Interest rates. With rates remaining elevated as the Fed continues its efforts to combat inflation, mortgage rates are also on the high end. The average rate on a 30-year fixed mortgage is 8 percent (according to Bankrate). That may not seem out of the norm to anyone who purchased a house prior to 2000. But it is well above the average of the decades since then, with mortgage sizes also dramatically larger.
Using the $910,000 median price for the Boston Metro area and applying a 7.5 percent rate on a 30-year fixed mortgage, the monthly payments would be around $5,100 after a 20 percent downpayment and before taxes and insurance. Compare that to one year earlier when the median price was around $840,000 and national mortgage rates were around 6 percent. At that time, the monthly payment would have been closer to $4,000. Not only are the absolute levels something to balk at, but the pace at which they’ve increased has many would-be homebuyers feeling left in the dust.

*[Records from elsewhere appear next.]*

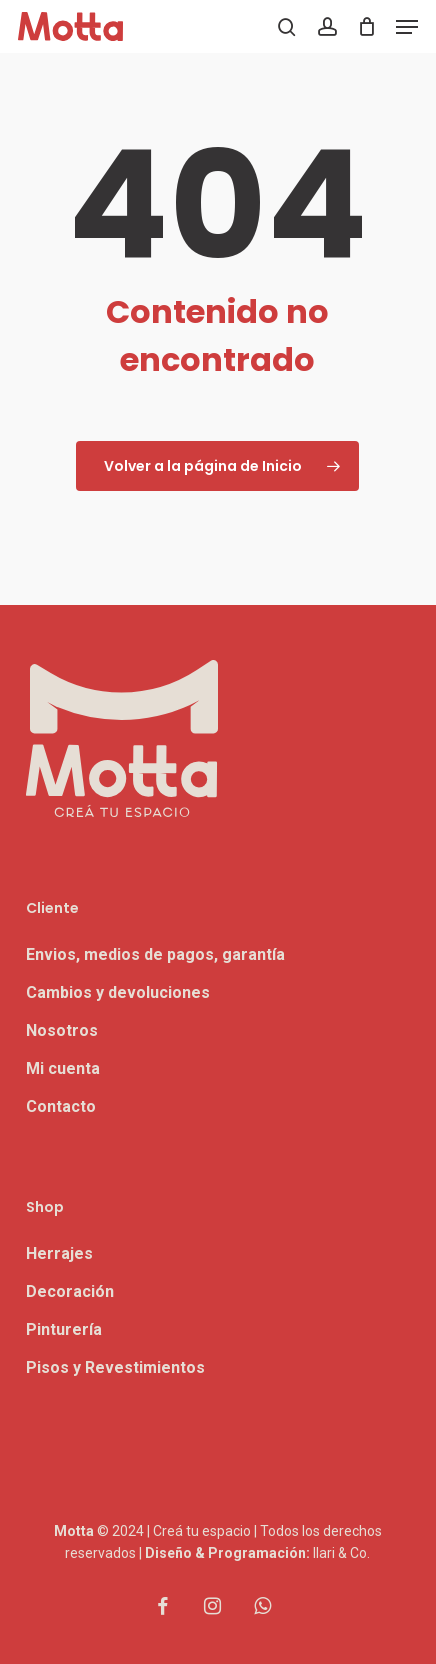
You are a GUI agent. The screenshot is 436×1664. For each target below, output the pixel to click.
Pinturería (64, 1329)
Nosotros (62, 1030)
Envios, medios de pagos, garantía (155, 954)
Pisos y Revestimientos (115, 1367)
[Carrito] (366, 26)
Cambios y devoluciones (118, 992)
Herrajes (59, 1253)
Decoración (70, 1291)
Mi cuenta (63, 1068)
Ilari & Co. (341, 1553)
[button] (407, 27)
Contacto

Relative value. Aside from the standalone price tag that comes with buying a home, another consideration is the relative value of renting versus owning. Looking outside of the Greater Boston area, renting seems to be a pretty good value proposition around most of the country. According to Redfin, there are only four major metro areas in the U.S. where it is cheaper to buy than rent. Outside of Detroit, Philadelphia, Cleveland, and Houston, the average home costs roughly 25 percent more per month to own versus rent.
The value of accumulating equity in a home is a key detail that isn’t captured in that comparison. Nonetheless, many potential buyers are still waiting for that ownership premium to shrink significantly before pulling the trigger on a home purchase. For now, a 25 percent rental “discount,” along with avoiding the headaches that come with homeownership, seems well worth it.

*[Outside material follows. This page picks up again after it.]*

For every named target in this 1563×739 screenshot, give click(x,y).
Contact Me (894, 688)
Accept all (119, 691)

Of course, the housing market is regional. States like Massachusetts and California are notoriously expensive to live in. Still, the story is relatively similar across the country if you’re comparing each region to itself at an earlier point in time. No matter how you slice it, homeownership is less attainable now than it has been in decades, and that won’t change until the underlying market conditions begin to shift. While the clouds hang heavy over the heads of many would-be buyers for now, there is reason for hope!
Eventually, interest rates will begin to normalize, and the lower rates will make mortgages more accessible. In turn, we’d expect to see more owners putting their homes on the market, and that increased inventory should encourage moderation in overall prices.
In the meantime, existing homeowners can continue to enjoy historically high levels of equity amid the stubbornly elevated home prices. As for me, I’ll be living the renter’s life but keeping a watchful eye on evolving conditions.